British-based engineering company, Paqua, has launched a sustainable carbon-free water purification system to provide safe water to areas of the world that are off-grid, or have low power supply. The innovative system, called PaquaVida, uses electrolysis (salt) and filtration instead of hazardous chemicals for water purification from source waters such as ponds, lakes and rivers, and can run using solar and wind.
The system’s launch follows UK trials over a number of years in collaboration with the University of the West of England. Further Europe-wide testing has resulted in Albania, Romania and Greece now having fully operational systems supplying fresh drinking water that meets country-specific and EU Drinking Water standards to homes, businesses and hospitals.
The engineering team behind the groundbreaking project is led by Simon Escott. “An estimated 2 billion people worldwide lack access to drinking water from improved water sources* and it is predicted to be become more scarce,” he said.

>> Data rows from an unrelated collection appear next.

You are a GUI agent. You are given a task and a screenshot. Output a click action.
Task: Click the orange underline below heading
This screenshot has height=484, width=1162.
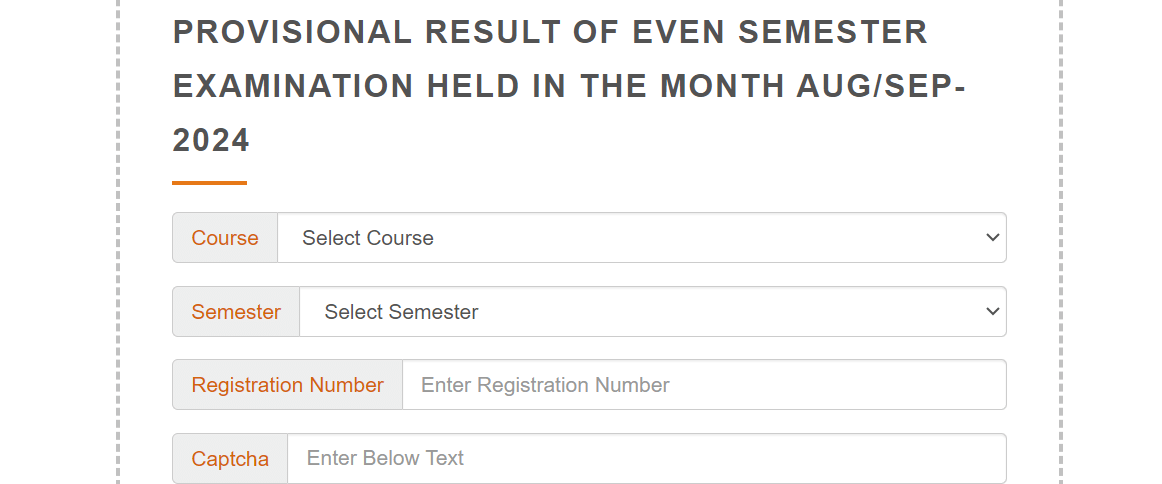(210, 182)
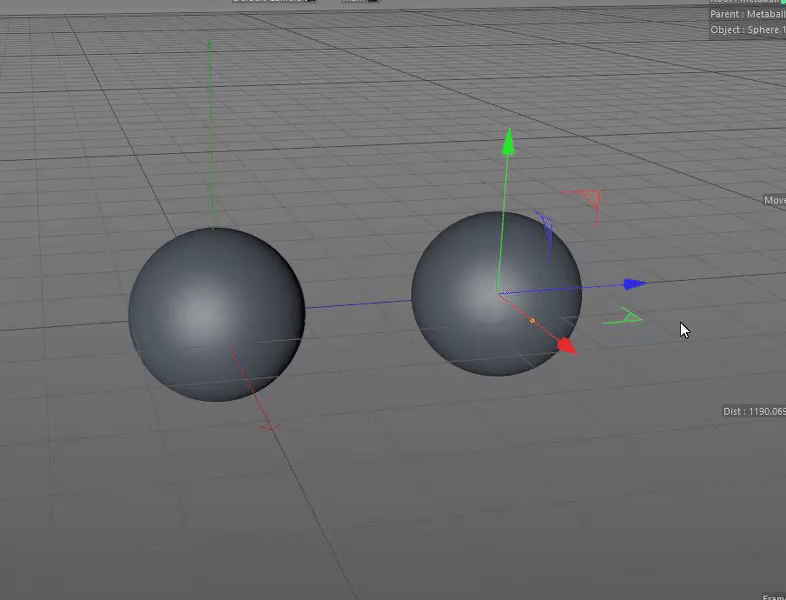Image resolution: width=786 pixels, height=600 pixels.
Task: Click the thin red axis end below left sphere
Action: (x=269, y=427)
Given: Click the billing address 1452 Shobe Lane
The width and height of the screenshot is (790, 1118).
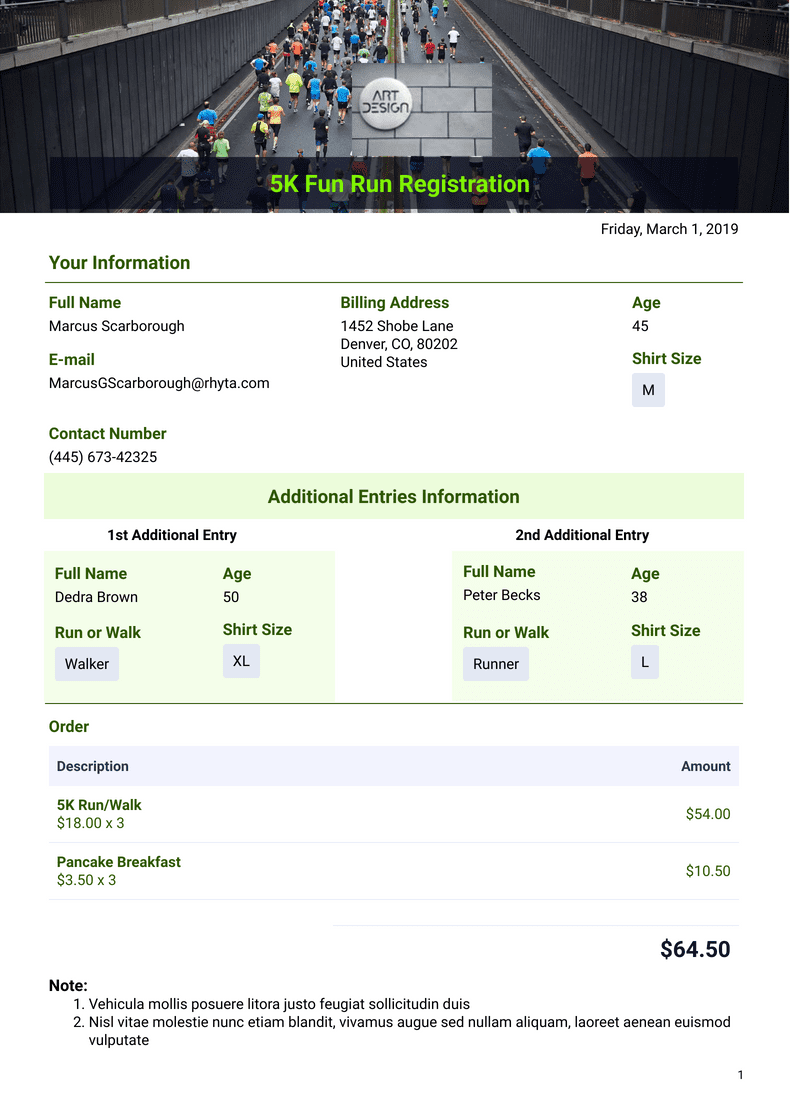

“Our mission from the start has been to design a better and easier way to help more people get clean water. We have created a system that can continuously supply safe, fresh drinking water, is self-cleaning and doesn’t require any maintenance, apart from the occasional top-up of salt. Running costs are so low that it costs a fraction of the cost of buying water in, so people can move away from transported tanked water, or move their current drinking water treatment system to this more sustainable option. To have achieved all that we set out to do is amazing and we have been overwhelmed by the response we are receiving from communities all across the globe.”